Third-party candidates giveth and taketh away from the Clintons, it seems. While political scientists have debated whether Ross Perot handed Bill Clinton the election in 1992, there’s no doubt that third-party candidates played an outsized role Tuesday night. Millions of Americans, dissatisfied with both candidates and unwilling to choose between the lesser of two evils, registered their protest by voting for Gary Johnson or Jill Stein, helping hand a number of critical swing states, and the presidency, to Donald Trump. For those who hoped to see Hillary Clinton back in the White House, the recriminations were swift. “Fuck Gary Johnson,” read a headline on Jezebel. “Oh, And Fuck Jill Stein Too.”
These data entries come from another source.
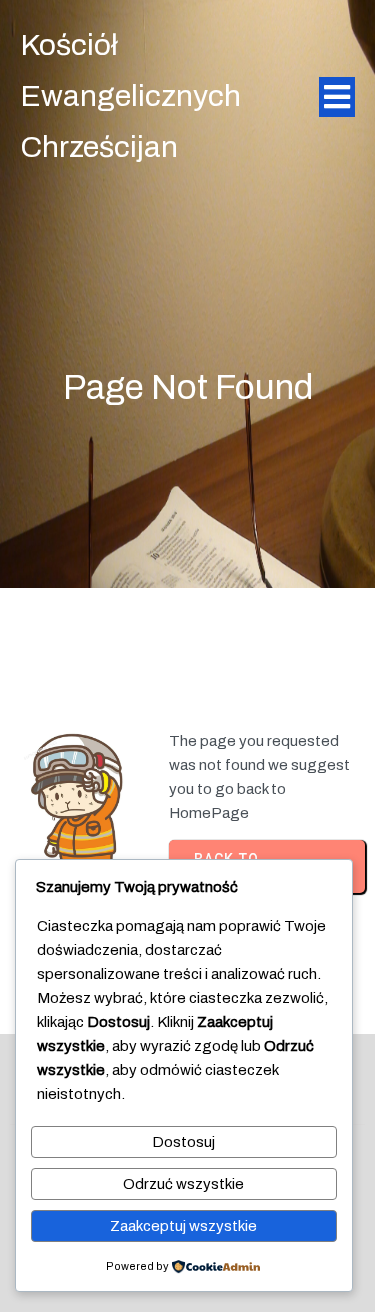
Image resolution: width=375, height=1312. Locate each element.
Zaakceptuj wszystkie (183, 1226)
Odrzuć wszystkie (183, 1184)
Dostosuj (183, 1142)
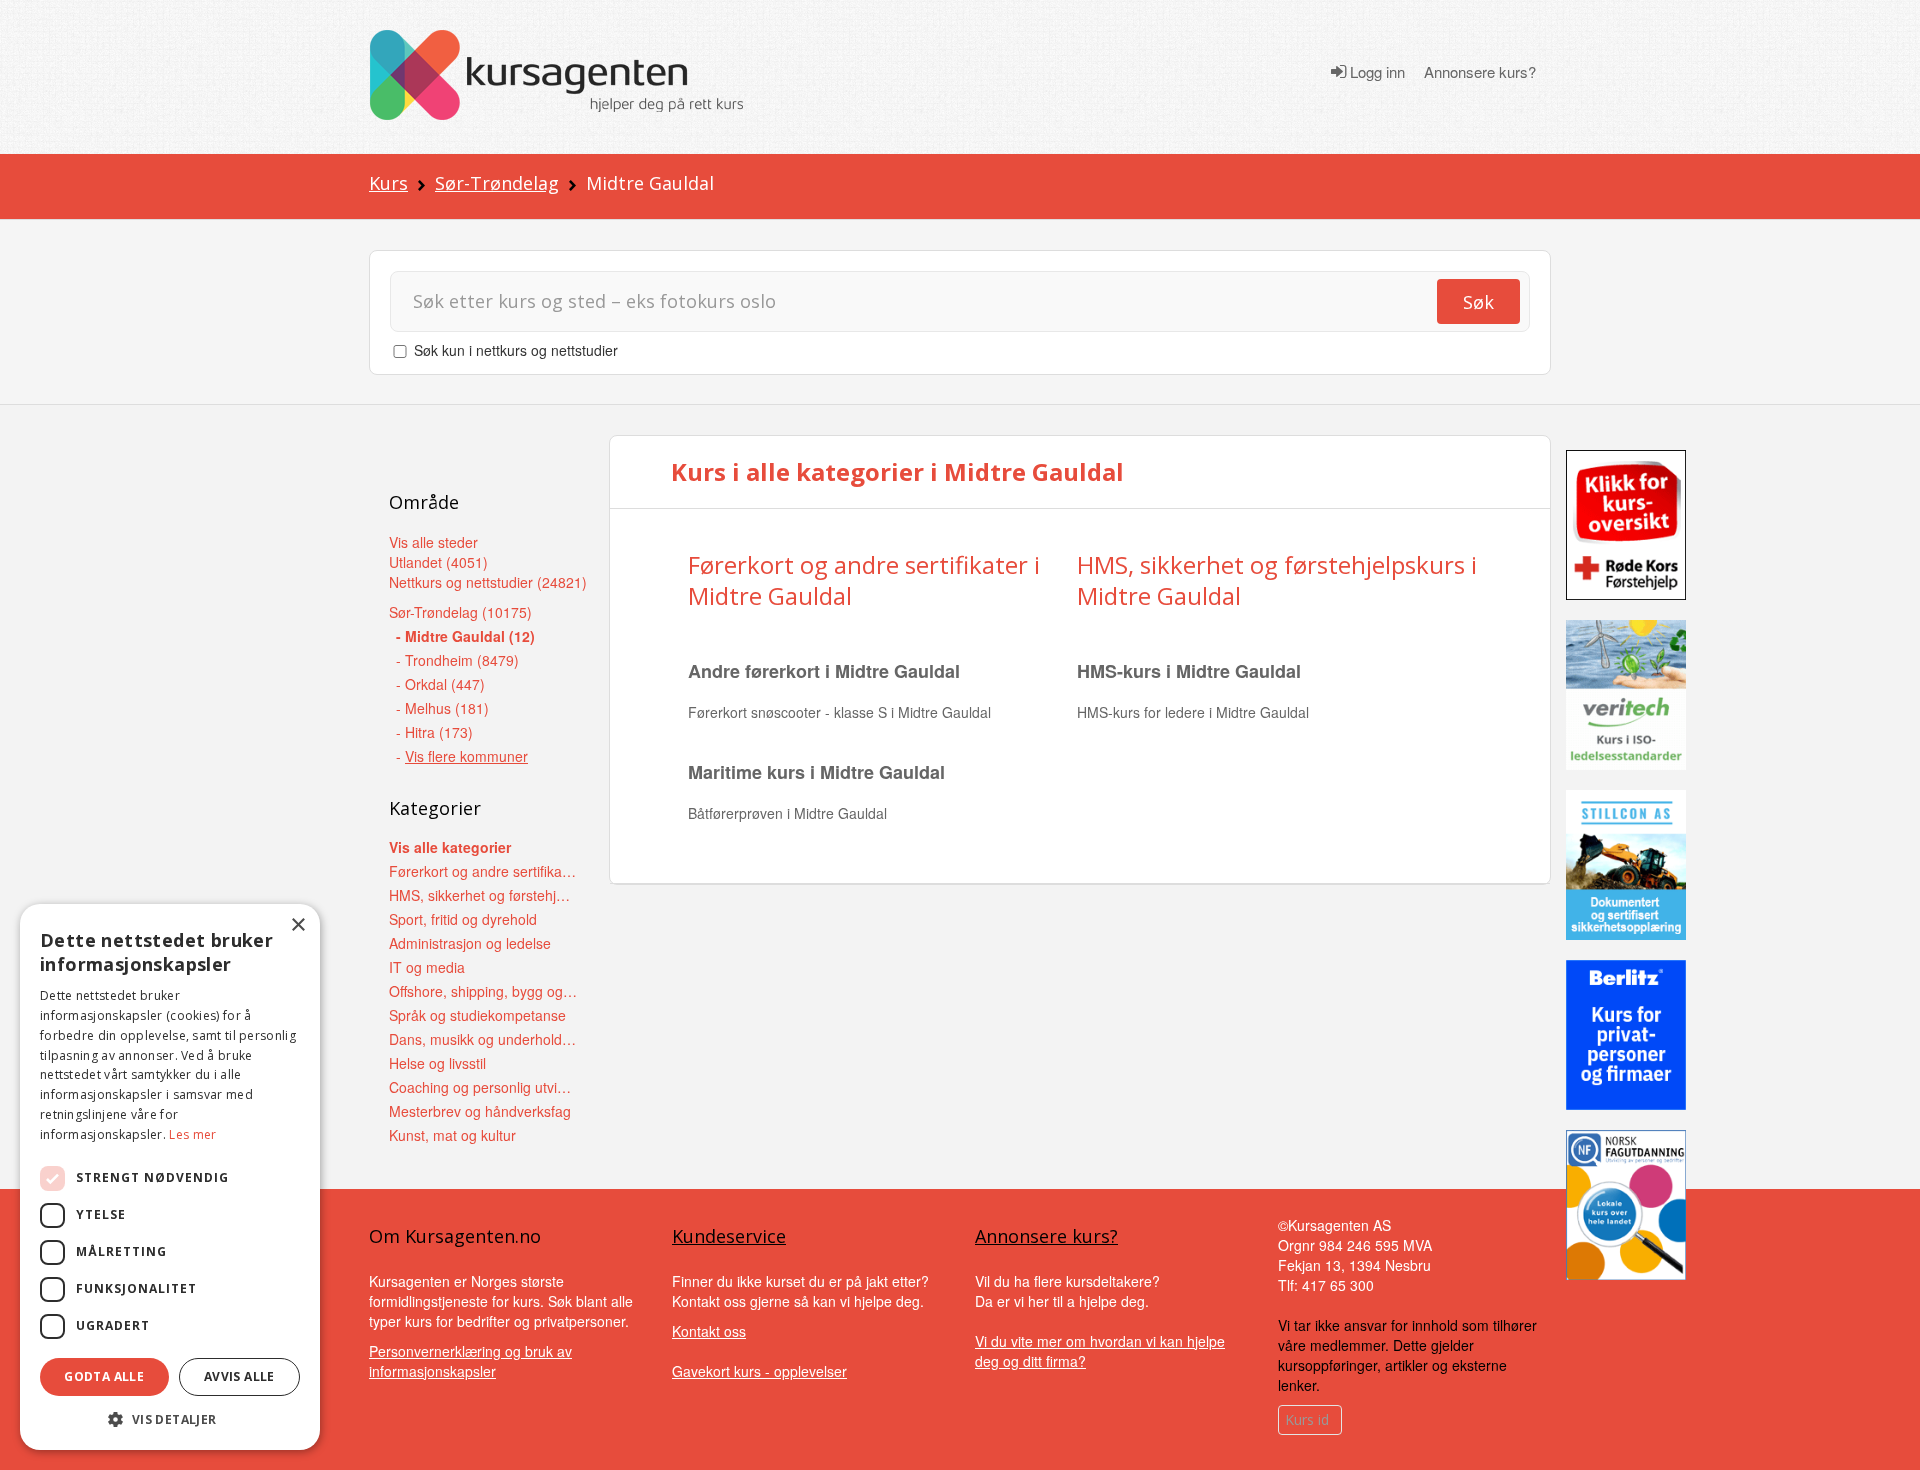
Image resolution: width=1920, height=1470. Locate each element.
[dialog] (170, 1177)
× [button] (297, 925)
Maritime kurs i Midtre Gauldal (816, 772)
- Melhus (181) (442, 708)
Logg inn (1375, 72)
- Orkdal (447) (440, 684)
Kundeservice (729, 1236)
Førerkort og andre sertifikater (483, 871)
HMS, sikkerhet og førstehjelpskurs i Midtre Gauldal (1277, 580)
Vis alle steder (433, 542)
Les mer (192, 1134)
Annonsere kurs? (1480, 72)
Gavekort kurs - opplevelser (759, 1371)
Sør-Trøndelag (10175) (460, 612)
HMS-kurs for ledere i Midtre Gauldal (1193, 712)
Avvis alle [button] (239, 1376)
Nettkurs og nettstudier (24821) (488, 582)
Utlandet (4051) (438, 562)
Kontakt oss (709, 1331)
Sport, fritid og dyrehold (463, 919)
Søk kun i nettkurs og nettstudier (516, 350)
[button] (170, 1419)
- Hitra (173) (434, 732)
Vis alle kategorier (450, 847)
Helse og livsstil (437, 1063)
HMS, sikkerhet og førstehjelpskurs (483, 895)
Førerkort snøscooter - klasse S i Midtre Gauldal (839, 712)
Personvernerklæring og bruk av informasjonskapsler (470, 1361)
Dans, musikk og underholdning (483, 1039)
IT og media (427, 967)
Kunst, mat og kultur (452, 1135)
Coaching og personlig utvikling (483, 1087)
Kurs (388, 183)
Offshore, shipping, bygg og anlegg (483, 991)
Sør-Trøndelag (497, 183)
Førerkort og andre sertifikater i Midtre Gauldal (864, 580)
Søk (1478, 302)
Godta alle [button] (104, 1376)
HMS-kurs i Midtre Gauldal (1189, 671)
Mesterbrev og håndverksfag (480, 1111)
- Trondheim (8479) (457, 660)
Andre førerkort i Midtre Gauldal (824, 671)
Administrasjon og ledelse (470, 943)
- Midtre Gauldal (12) (465, 636)
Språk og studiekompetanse (477, 1015)
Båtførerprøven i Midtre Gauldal (787, 813)
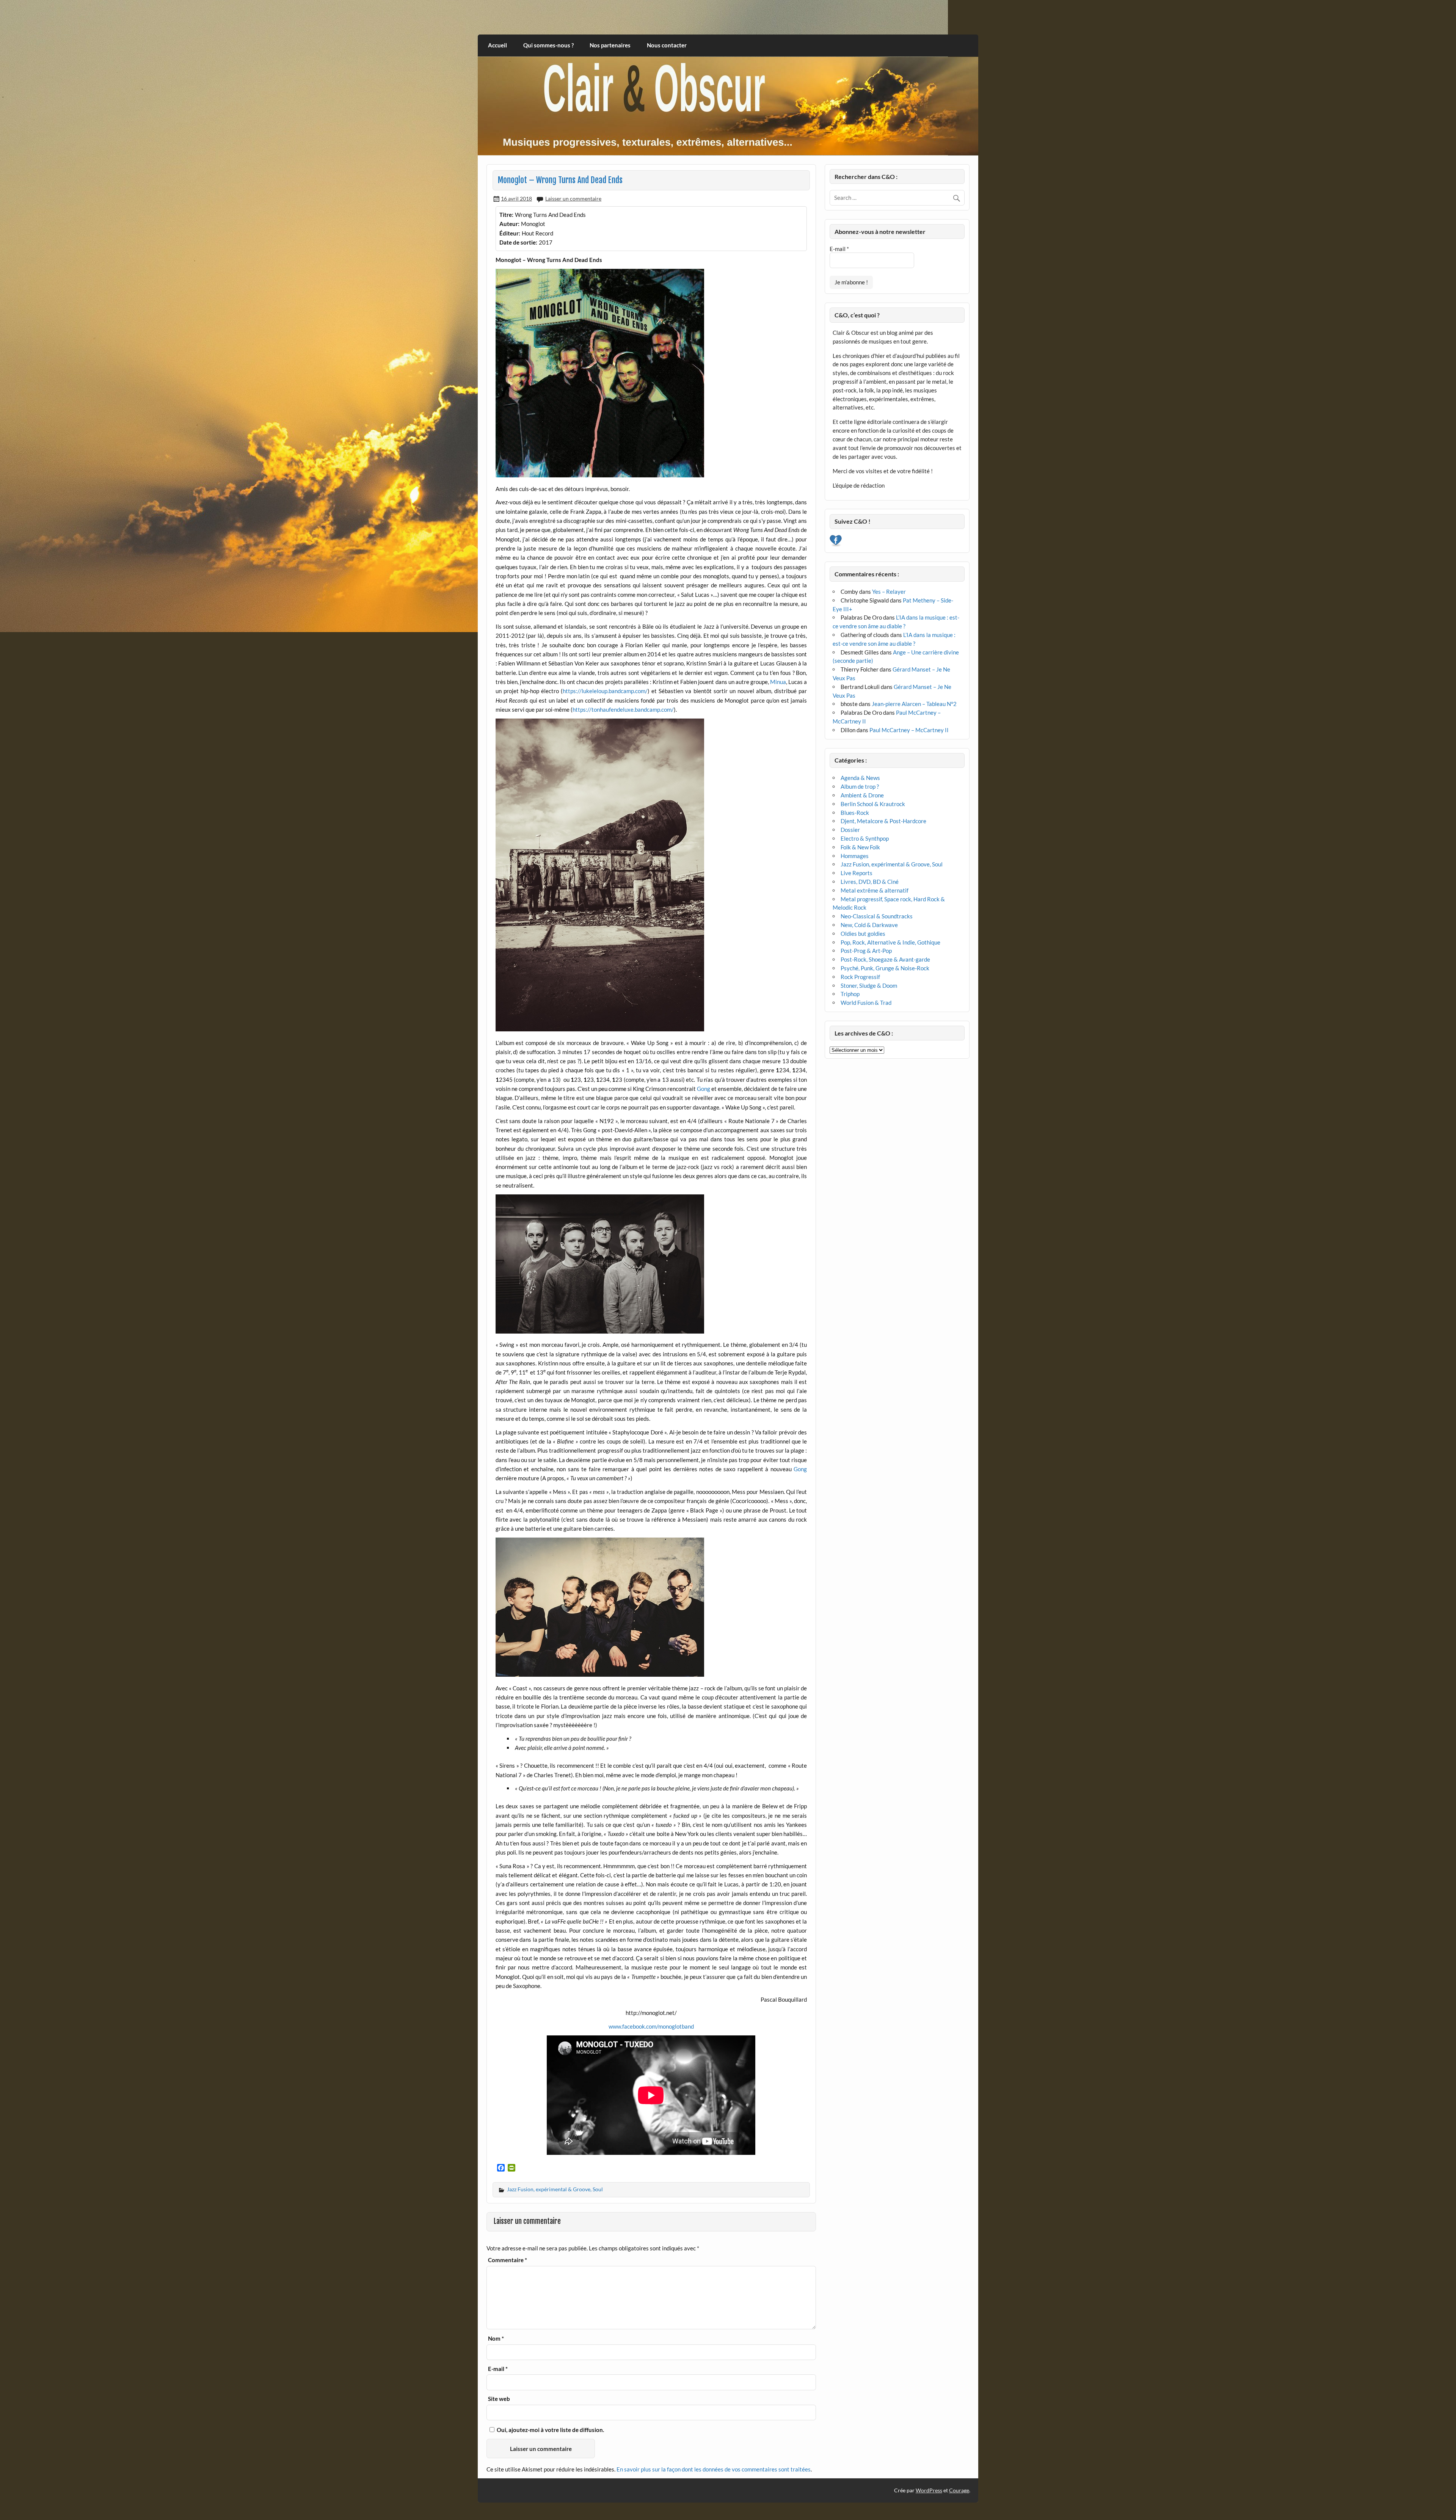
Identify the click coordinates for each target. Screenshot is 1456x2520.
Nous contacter (667, 45)
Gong (703, 1088)
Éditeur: (509, 233)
There are a number of reasons why Hillary Clinton lost the election. Latino voters didn’t turn out in sufficient numbers. Neither did African-Americans. She lost white men, and couldn’t win over white women. By just about every measure, Clinton underperformed Obama. At the end of the day, it wasn’t that Trump benefited from a surge of resentful white voters; it was that Democrats who voted in 2012 stayed home.

But it is also undeniable that third-party voters cost Clinton the election, too. Johnson, the Libertarian Party candidate, won 3 percent of the popular vote and over four million votes—many of them in close states that could have swung the election for Clinton. Johnson won 25,000 votes in New Hampshire, for instance, where Clinton lost by just 4,000. Stein, the Green Party candidate who ran to the left of both Clinton and Bernie Sanders, played spoiler in Michigan, receiving 51,444 votes in a race where Clinton lost by 12,686. Stein also received about 1 percent of the vote in Wisconsin, potentially enough to have tipped the state to Clinton.

Several outlets had some fun imagining the scenarios in which the absence of a third-party candidate would have paved the way for a Clinton win: Combining Stein’s supporters plus half of Johnson’s would have put Clinton over the line in Pennsylvania and Florida, for example. But like every third-party spoiler—remember Ralph Nader?—neither of the also-rans are accepting any responsibility for having tilted the election to Trump. A Johnson aide told TMZ that Clinton’s supporters were “fundamentally flawed” in their thinking, while Stein told ABC that a poll found that 55 percent of her followers would have stayed home and only 25 percent would have voted for Clinton.

It’s impossible to know whether the millions of third-party voters wouldn’t have voted at all, if they had only Clinton and Trump to choose from, or whether they would have grudgingly given their vote to the less offensive of the two. Among those who thought a Clinton victory was too assured for their vote to matter, many may now be wishing for a do-over.